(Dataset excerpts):

★ ★ ★ ★ ★

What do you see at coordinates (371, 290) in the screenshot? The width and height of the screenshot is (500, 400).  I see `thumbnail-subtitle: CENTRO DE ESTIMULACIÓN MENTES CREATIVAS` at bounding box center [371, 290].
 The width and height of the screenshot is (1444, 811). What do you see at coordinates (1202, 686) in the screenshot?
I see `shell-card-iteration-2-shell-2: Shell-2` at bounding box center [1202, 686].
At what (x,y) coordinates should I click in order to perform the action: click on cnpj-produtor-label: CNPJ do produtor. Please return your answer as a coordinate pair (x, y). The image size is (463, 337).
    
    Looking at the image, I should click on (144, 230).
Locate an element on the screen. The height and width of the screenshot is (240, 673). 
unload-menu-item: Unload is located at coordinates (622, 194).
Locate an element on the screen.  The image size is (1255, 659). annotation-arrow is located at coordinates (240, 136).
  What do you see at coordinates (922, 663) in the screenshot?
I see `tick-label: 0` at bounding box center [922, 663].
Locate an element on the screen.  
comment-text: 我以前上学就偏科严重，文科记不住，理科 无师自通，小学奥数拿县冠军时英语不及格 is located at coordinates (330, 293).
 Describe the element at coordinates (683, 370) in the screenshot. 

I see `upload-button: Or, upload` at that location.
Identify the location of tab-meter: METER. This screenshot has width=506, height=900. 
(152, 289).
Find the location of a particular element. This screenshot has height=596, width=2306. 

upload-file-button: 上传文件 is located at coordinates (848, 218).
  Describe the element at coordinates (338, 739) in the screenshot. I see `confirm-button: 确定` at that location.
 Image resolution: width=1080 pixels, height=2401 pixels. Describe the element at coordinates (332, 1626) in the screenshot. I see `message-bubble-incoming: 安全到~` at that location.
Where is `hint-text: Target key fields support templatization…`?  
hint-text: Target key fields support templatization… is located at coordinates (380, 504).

★ ★ ★ ★ ★

(WHAT THE EXERCISE ASKS):
Duplicate the data above from the line containing "Describe the element at coordinates (683, 370)" through the line containing "(152, 289).", both included, with no changes.

(WRITTEN ANSWER):
 Describe the element at coordinates (683, 370) in the screenshot. 

I see `upload-button: Or, upload` at that location.
Identify the location of tab-meter: METER. This screenshot has width=506, height=900. 
(152, 289).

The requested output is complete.